OBJECTIVE: Can you repeat the data below word for word, omitting the pictures?

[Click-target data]
::::::

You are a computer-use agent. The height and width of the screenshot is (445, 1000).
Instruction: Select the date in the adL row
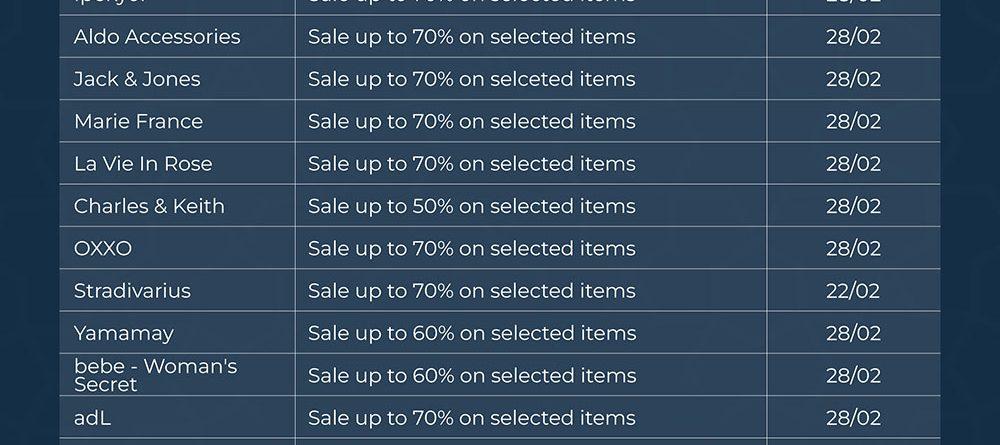[853, 418]
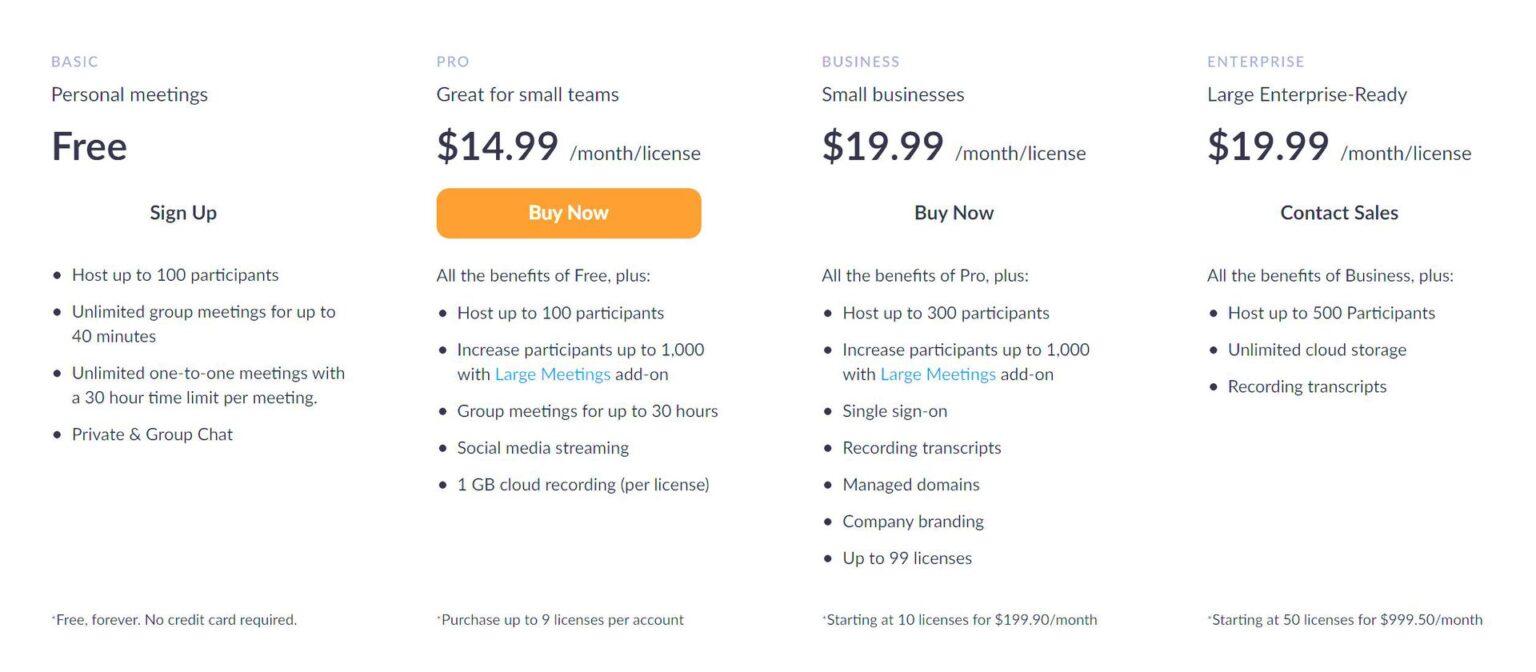Open the Large Meetings add-on link under Pro
The image size is (1536, 672).
(x=551, y=374)
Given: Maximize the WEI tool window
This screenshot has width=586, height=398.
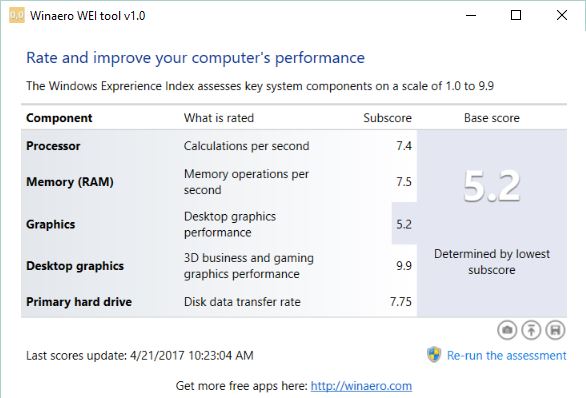Looking at the screenshot, I should (x=516, y=15).
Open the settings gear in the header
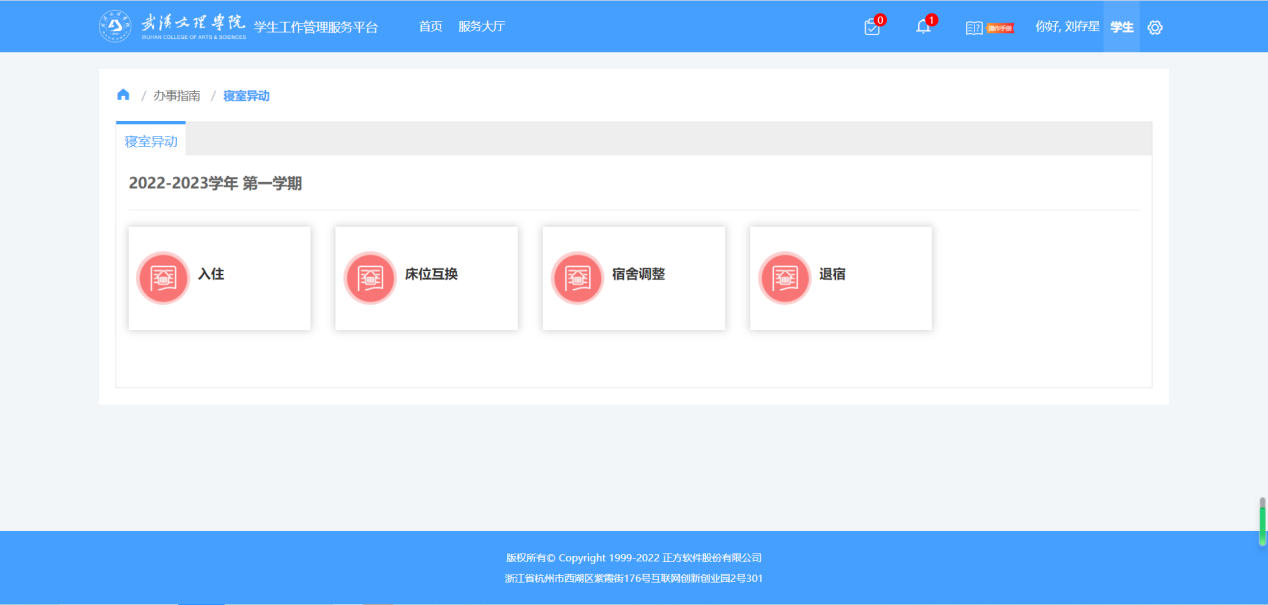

::::::

CORRECT RESULT:
You are a computer-use agent. The height and width of the screenshot is (445, 1000).
Instruction: Select the date in the adL row
[853, 418]
Open the Large Meetings add-on link under Pro
The image size is (1536, 672).
(x=551, y=374)
Given: Maximize the WEI tool window
This screenshot has width=586, height=398.
Looking at the screenshot, I should (x=516, y=15).
Open the settings gear in the header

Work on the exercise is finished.